BEGIN Provided records

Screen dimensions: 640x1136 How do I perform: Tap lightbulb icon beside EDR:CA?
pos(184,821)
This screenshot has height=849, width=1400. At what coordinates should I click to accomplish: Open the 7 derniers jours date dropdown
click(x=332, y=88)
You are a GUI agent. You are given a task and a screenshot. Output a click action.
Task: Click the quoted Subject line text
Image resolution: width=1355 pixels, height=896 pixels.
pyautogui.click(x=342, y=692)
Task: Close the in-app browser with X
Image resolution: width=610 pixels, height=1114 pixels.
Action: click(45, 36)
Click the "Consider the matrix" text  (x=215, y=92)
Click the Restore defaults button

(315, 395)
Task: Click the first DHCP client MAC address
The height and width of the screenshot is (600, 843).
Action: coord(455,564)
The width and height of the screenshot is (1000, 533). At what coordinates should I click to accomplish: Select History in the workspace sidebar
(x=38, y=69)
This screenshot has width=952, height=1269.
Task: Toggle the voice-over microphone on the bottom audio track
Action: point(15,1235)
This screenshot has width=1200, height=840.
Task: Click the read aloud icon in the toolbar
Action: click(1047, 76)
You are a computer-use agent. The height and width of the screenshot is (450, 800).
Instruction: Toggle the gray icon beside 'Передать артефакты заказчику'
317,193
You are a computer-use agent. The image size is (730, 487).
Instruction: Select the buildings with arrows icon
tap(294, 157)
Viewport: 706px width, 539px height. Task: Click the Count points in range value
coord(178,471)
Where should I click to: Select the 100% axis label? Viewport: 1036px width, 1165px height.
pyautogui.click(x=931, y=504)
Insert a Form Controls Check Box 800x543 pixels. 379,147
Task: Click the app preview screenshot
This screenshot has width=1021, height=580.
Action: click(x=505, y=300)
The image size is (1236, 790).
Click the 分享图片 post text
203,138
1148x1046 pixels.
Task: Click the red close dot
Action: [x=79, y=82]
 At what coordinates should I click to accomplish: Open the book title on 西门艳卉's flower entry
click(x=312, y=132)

END Provided records

### Task directions
Write out again exactly the lines that run from the one holding "Where should I" through the last line of the data; omit all other lines.

### Exercise result
Where should I click to: Select the 100% axis label? Viewport: 1036px width, 1165px height.
pyautogui.click(x=931, y=504)
Insert a Form Controls Check Box 800x543 pixels. 379,147
Task: Click the app preview screenshot
This screenshot has width=1021, height=580.
Action: click(x=505, y=300)
The image size is (1236, 790).
Click the 分享图片 post text
203,138
1148x1046 pixels.
Task: Click the red close dot
Action: [x=79, y=82]
 At what coordinates should I click to accomplish: Open the book title on 西门艳卉's flower entry
click(x=312, y=132)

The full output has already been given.